## The problem
What are the lines from the one with "Image resolution: width=1125" through the end of the records below, written out exactly and without the pictures?

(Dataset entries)
========================================================================

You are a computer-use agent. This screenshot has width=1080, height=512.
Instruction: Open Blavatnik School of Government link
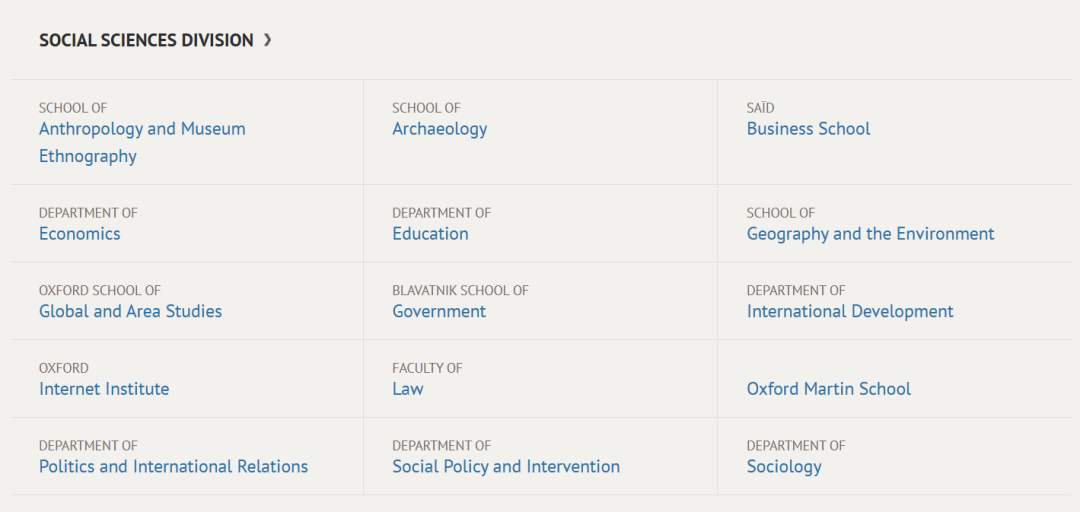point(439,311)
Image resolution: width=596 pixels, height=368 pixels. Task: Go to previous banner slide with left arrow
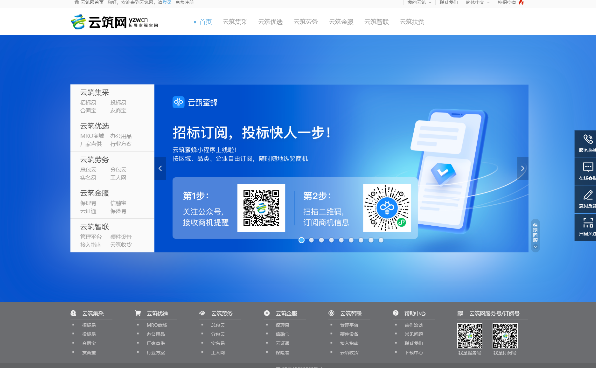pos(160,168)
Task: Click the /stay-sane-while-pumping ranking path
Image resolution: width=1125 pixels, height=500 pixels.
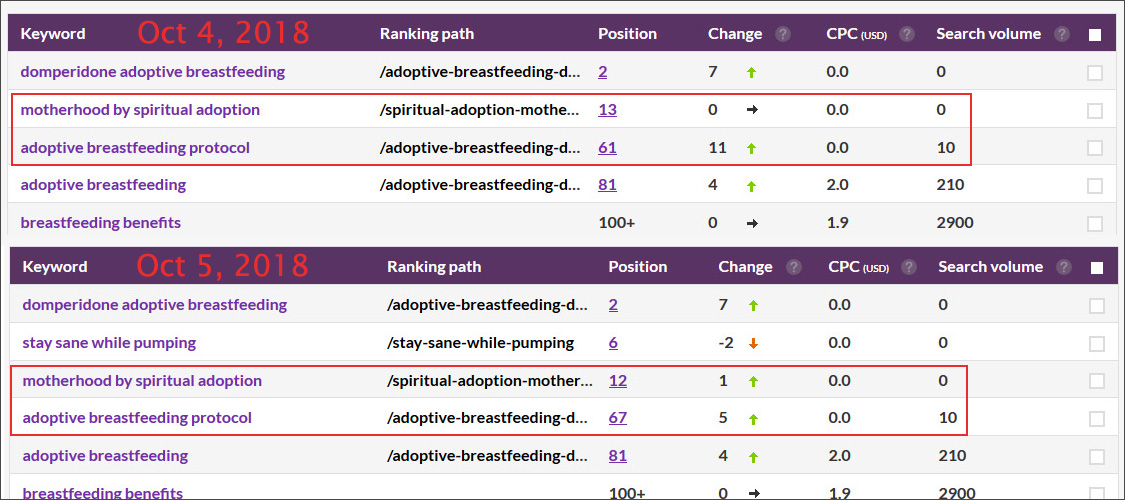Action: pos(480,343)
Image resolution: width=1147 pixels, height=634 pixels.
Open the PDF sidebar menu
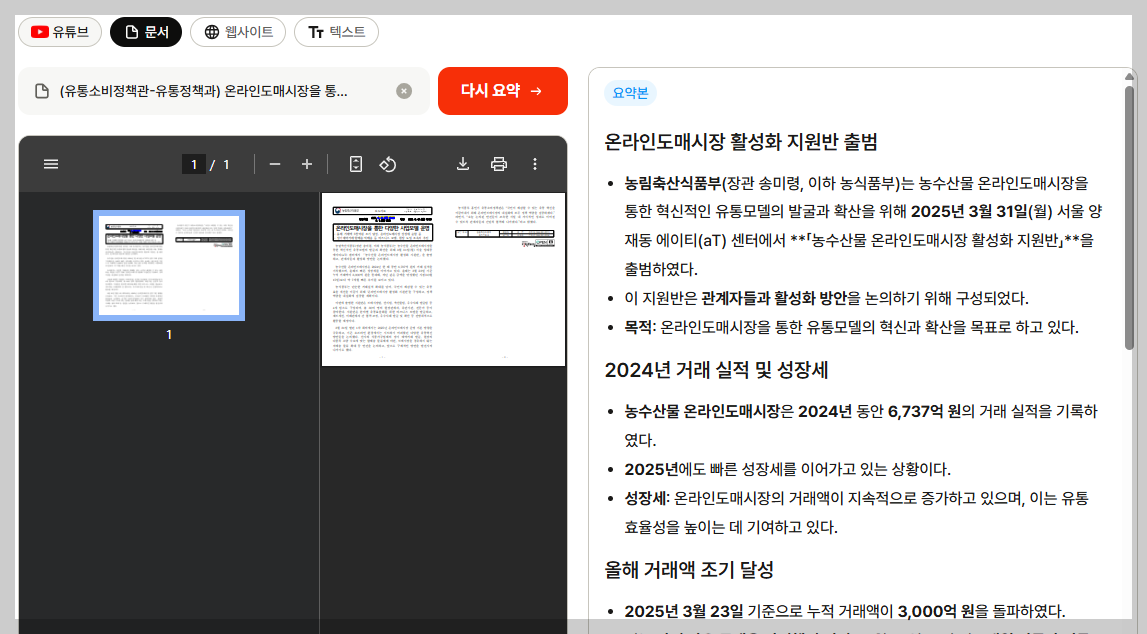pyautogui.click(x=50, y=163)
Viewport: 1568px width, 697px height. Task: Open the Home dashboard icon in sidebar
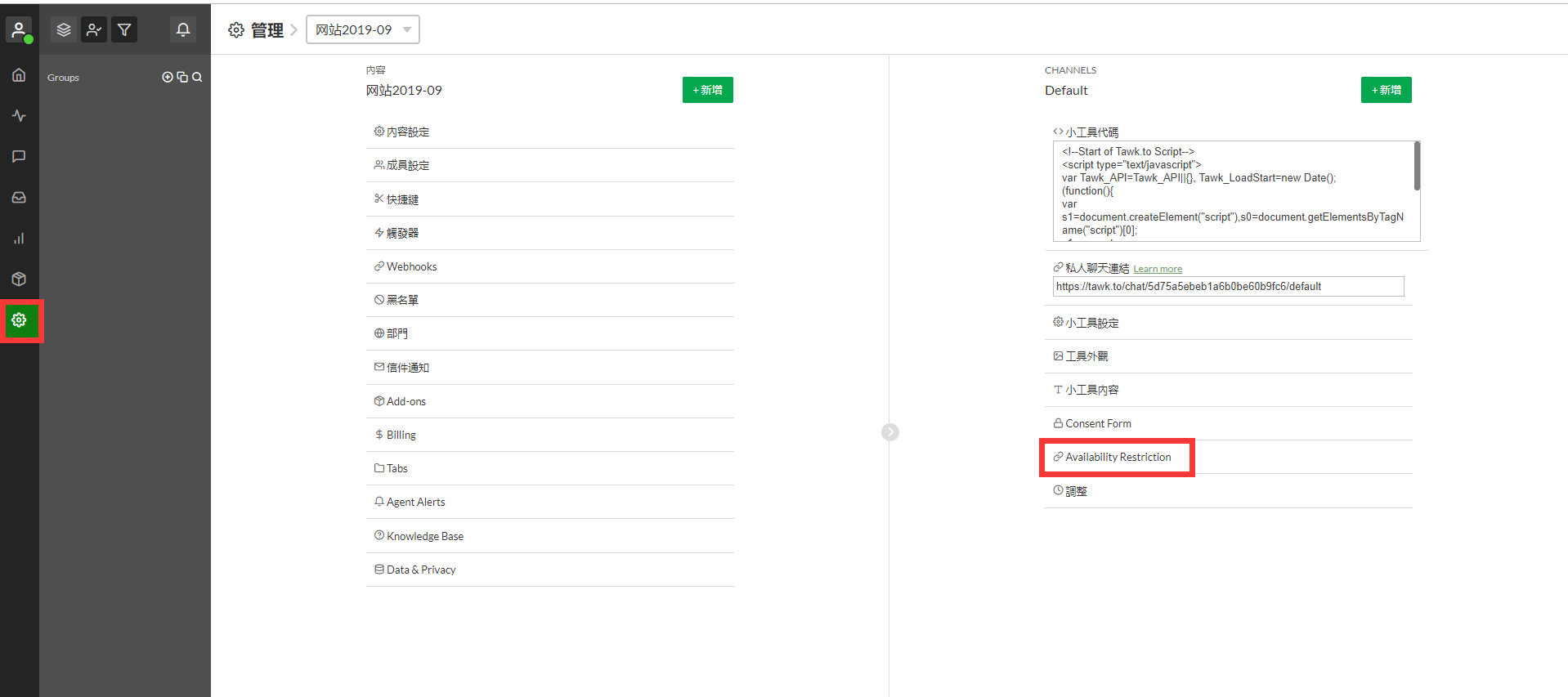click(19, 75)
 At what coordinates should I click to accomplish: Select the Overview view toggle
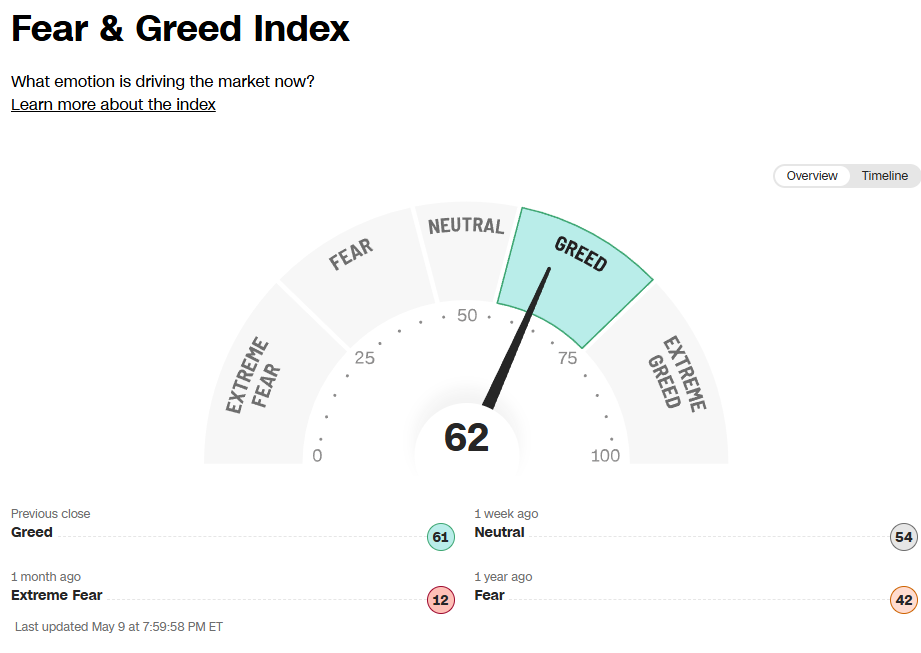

========================================================================

## Answer for this exercise
Image resolution: width=1125 pixels, height=500 pixels.
Action: pos(480,343)
Image resolution: width=1147 pixels, height=634 pixels.
Open the PDF sidebar menu
pyautogui.click(x=50, y=163)
Viewport: 1568px width, 697px height. Task: Open the Home dashboard icon in sidebar
click(19, 75)
 At what coordinates should I click to accomplish: Select the Overview view toggle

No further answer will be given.